Directions for this task » The number of lines below containing the word "Click" is all that should be returned.

Extracted records »
---

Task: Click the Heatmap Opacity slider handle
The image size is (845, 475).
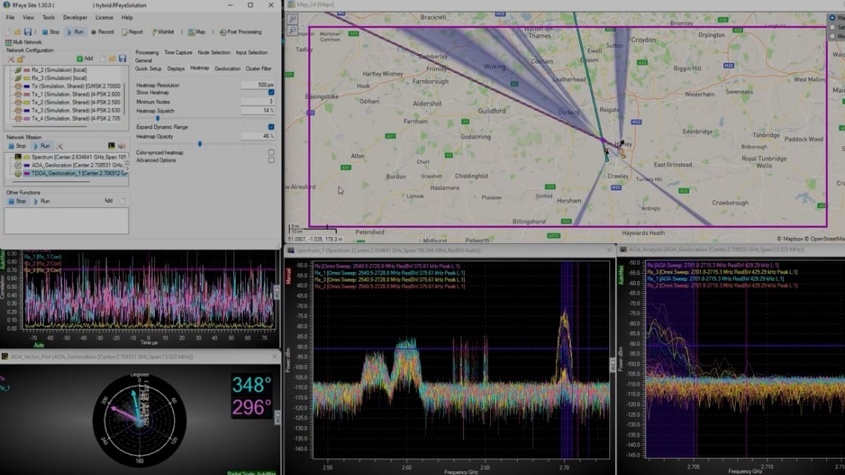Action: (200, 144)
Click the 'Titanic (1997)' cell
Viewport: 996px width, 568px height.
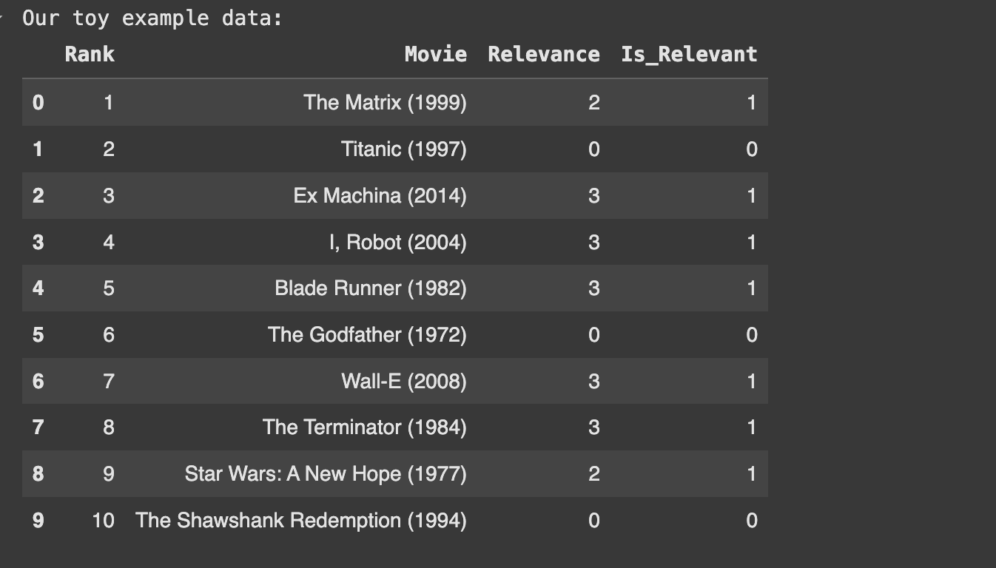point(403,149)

---

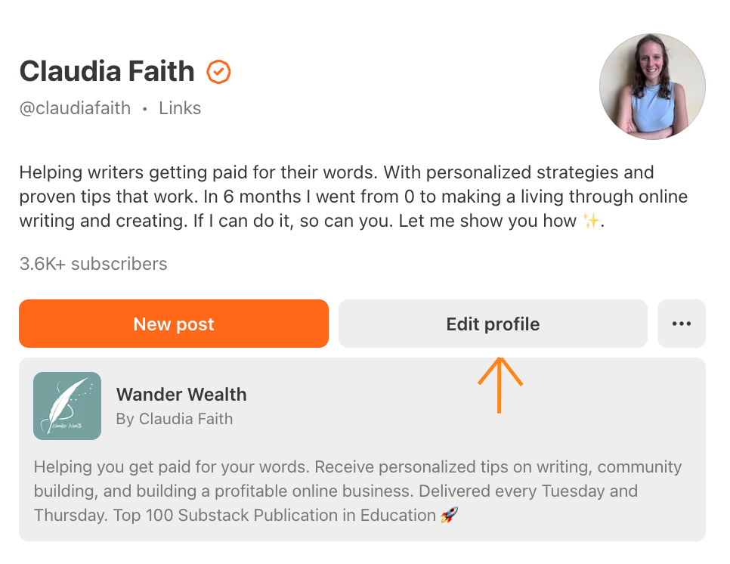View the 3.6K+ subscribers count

---

Task solution » 2